- [Aim of the task]:
Reproduce every line of the listing below without changing a character.

- [Stored items]:
|---|
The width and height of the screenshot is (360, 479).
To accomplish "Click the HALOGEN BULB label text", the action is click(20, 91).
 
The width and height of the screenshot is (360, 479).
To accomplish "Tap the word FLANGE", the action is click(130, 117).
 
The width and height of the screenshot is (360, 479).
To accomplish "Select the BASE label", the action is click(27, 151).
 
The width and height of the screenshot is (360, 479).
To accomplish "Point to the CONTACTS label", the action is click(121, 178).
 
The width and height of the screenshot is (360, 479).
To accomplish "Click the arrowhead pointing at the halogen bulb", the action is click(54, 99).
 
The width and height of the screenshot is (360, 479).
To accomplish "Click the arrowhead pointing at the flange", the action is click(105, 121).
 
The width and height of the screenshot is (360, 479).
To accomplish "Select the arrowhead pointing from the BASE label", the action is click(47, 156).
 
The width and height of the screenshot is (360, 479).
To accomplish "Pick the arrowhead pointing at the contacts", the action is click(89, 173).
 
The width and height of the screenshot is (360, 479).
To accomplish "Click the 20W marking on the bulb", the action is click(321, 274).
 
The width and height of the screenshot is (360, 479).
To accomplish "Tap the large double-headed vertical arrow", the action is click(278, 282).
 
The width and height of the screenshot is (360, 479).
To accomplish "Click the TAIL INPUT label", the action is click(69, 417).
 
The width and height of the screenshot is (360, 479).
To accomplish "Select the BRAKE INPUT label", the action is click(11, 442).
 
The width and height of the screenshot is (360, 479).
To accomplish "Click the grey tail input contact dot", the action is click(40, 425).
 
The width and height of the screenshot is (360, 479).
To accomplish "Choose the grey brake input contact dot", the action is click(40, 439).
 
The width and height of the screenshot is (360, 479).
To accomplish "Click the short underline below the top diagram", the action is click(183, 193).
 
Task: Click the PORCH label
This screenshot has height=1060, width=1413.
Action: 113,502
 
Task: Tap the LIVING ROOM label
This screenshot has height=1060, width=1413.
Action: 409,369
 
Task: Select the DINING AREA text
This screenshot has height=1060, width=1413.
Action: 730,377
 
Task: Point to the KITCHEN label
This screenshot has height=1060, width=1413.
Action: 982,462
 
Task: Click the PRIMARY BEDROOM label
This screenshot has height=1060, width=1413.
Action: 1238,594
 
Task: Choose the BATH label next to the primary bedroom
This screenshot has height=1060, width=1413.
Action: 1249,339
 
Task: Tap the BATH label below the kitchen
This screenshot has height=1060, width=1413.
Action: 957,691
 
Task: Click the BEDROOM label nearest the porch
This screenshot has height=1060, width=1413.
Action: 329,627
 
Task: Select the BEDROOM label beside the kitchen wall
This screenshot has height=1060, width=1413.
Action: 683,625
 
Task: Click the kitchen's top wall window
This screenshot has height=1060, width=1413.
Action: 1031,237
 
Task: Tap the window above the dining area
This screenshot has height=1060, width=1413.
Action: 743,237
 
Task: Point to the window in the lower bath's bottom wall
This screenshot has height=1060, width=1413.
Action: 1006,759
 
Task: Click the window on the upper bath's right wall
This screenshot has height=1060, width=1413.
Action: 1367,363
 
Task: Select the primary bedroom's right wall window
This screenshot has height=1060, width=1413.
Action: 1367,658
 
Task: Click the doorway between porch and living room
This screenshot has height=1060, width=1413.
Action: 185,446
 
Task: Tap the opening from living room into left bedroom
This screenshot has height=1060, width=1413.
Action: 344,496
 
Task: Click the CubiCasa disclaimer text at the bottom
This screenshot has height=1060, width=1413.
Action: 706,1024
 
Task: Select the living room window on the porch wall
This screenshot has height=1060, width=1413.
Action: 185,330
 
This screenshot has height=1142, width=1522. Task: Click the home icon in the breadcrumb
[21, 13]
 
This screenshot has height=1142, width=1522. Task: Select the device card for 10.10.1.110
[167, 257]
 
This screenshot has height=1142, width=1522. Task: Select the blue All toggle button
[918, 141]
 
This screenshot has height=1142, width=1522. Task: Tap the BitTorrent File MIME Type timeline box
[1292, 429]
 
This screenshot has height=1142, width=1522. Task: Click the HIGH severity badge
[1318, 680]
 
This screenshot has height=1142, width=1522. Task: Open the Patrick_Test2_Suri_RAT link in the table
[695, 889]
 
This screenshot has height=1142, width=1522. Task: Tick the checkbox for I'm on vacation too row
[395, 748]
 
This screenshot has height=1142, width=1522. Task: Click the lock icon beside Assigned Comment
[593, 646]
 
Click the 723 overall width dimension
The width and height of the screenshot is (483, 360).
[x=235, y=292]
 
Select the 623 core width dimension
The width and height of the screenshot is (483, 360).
|---|
- [Output for this task]:
The width and height of the screenshot is (360, 479).
To accomplish "Click the HALOGEN BULB label text", the action is click(20, 91).
 
The width and height of the screenshot is (360, 479).
To accomplish "Tap the word FLANGE", the action is click(130, 117).
 
The width and height of the screenshot is (360, 479).
To accomplish "Select the BASE label", the action is click(27, 151).
 
The width and height of the screenshot is (360, 479).
To accomplish "Point to the CONTACTS label", the action is click(121, 178).
 
The width and height of the screenshot is (360, 479).
To accomplish "Click the arrowhead pointing at the halogen bulb", the action is click(54, 99).
 
The width and height of the screenshot is (360, 479).
To accomplish "Click the arrowhead pointing at the flange", the action is click(105, 121).
 
The width and height of the screenshot is (360, 479).
To accomplish "Select the arrowhead pointing from the BASE label", the action is click(47, 156).
 
The width and height of the screenshot is (360, 479).
To accomplish "Pick the arrowhead pointing at the contacts", the action is click(89, 173).
 
The width and height of the screenshot is (360, 479).
To accomplish "Click the 20W marking on the bulb", the action is click(321, 274).
 
The width and height of the screenshot is (360, 479).
To accomplish "Tap the large double-headed vertical arrow", the action is click(278, 282).
 
The width and height of the screenshot is (360, 479).
To accomplish "Click the TAIL INPUT label", the action is click(69, 417).
 
The width and height of the screenshot is (360, 479).
To accomplish "Select the BRAKE INPUT label", the action is click(11, 442).
 
The width and height of the screenshot is (360, 479).
To accomplish "Click the grey tail input contact dot", the action is click(40, 425).
 
The width and height of the screenshot is (360, 479).
To accomplish "Choose the grey brake input contact dot", the action is click(40, 439).
 
The width and height of the screenshot is (360, 479).
To accomplish "Click the short underline below the top diagram", the action is click(183, 193).
 
Task: Click the PORCH label
This screenshot has height=1060, width=1413.
Action: 113,502
 
Task: Tap the LIVING ROOM label
This screenshot has height=1060, width=1413.
Action: 409,369
 
Task: Select the DINING AREA text
This screenshot has height=1060, width=1413.
Action: 730,377
 
Task: Point to the KITCHEN label
This screenshot has height=1060, width=1413.
Action: 982,462
 
Task: Click the PRIMARY BEDROOM label
This screenshot has height=1060, width=1413.
Action: 1238,594
 
Task: Choose the BATH label next to the primary bedroom
This screenshot has height=1060, width=1413.
Action: 1249,339
 
Task: Tap the BATH label below the kitchen
This screenshot has height=1060, width=1413.
Action: 957,691
 
Task: Click the BEDROOM label nearest the porch
This screenshot has height=1060, width=1413.
Action: 329,627
 
Task: Select the BEDROOM label beside the kitchen wall
This screenshot has height=1060, width=1413.
Action: 683,625
 
Task: Click the kitchen's top wall window
This screenshot has height=1060, width=1413.
Action: 1031,237
 
Task: Tap the window above the dining area
This screenshot has height=1060, width=1413.
Action: 743,237
 
Task: Point to the window in the lower bath's bottom wall
This screenshot has height=1060, width=1413.
Action: 1006,759
 
Task: Click the window on the upper bath's right wall
This screenshot has height=1060, width=1413.
Action: 1367,363
 
Task: Select the primary bedroom's right wall window
This screenshot has height=1060, width=1413.
Action: 1367,658
 
Task: Click the doorway between porch and living room
This screenshot has height=1060, width=1413.
Action: 185,446
 
Task: Tap the opening from living room into left bedroom
This screenshot has height=1060, width=1413.
Action: 344,496
 
Task: Click the CubiCasa disclaimer text at the bottom
This screenshot has height=1060, width=1413.
Action: 706,1024
 
Task: Select the living room window on the porch wall
This screenshot has height=1060, width=1413.
Action: 185,330
 
This screenshot has height=1142, width=1522. Task: Click the home icon in the breadcrumb
[21, 13]
 
This screenshot has height=1142, width=1522. Task: Select the device card for 10.10.1.110
[167, 257]
 
This screenshot has height=1142, width=1522. Task: Select the blue All toggle button
[918, 141]
 
This screenshot has height=1142, width=1522. Task: Tap the BitTorrent File MIME Type timeline box
[1292, 429]
 
This screenshot has height=1142, width=1522. Task: Click the HIGH severity badge
[1318, 680]
 
This screenshot has height=1142, width=1522. Task: Open the Patrick_Test2_Suri_RAT link in the table
[695, 889]
 
This screenshot has height=1142, width=1522. Task: Tick the checkbox for I'm on vacation too row
[395, 748]
 
This screenshot has height=1142, width=1522. Task: Click the lock icon beside Assigned Comment
[593, 646]
 
Click the 723 overall width dimension
The width and height of the screenshot is (483, 360).
[x=235, y=292]
 
Select the 623 core width dimension
The width and height of the screenshot is (483, 360).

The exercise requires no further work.